L’homme derrière certains des labels indépendants les plus prospères du Canada revient sur le succès tardif de Patrick Watson, aujourd’hui détenteur de records de streaming francophone. Il explique également pourquoi il privilégie des relations à long terme avec les artistes et souligne l’importance de la collaboration au sein du secteur indépendant.

Justin West est aujourd’hui l’un des visages les plus influents de la musique indépendante canadienne, même si rien ne le prédestinait à ce rôle. Lorsqu’il fonde Secret City Records à Montréal, au milieu des années 2000, ce n’est pas par ambition entrepreneuriale, mais par nécessité.
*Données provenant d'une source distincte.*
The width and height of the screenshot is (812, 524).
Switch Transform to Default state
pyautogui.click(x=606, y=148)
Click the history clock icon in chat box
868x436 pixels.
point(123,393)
Il venait de rencontrer un artiste qu’il admirait profondément et avec qui il souhaitait bâtir quelque chose de durable. Pour que cette collaboration voie le jour, il fallait un label. Cet artiste, c’était Patrick Watson. Vingt ans plus tard, les deux noms sont indissociables, et leur succès dépasse largement les frontières du pays.

Lauréat à plusieurs reprises du prix Billboard Canada Power Player, West dirige aujourd’hui l’un des labels indépendants les plus respectés au pays. Il défend aussi les intérêts du secteur au sein de nombreux conseils d’administration, tant au Canada qu’à l’international. Lorsqu’on le rencontre pour ce portrait, il revient tout juste du Sommet national sur l’intelligence artificielle et la culture à Banff, où il a joué un rôle clé dans les discussions entourant la Loi sur la diffusion en ligne et les négociations collectives avec les plateformes numériques.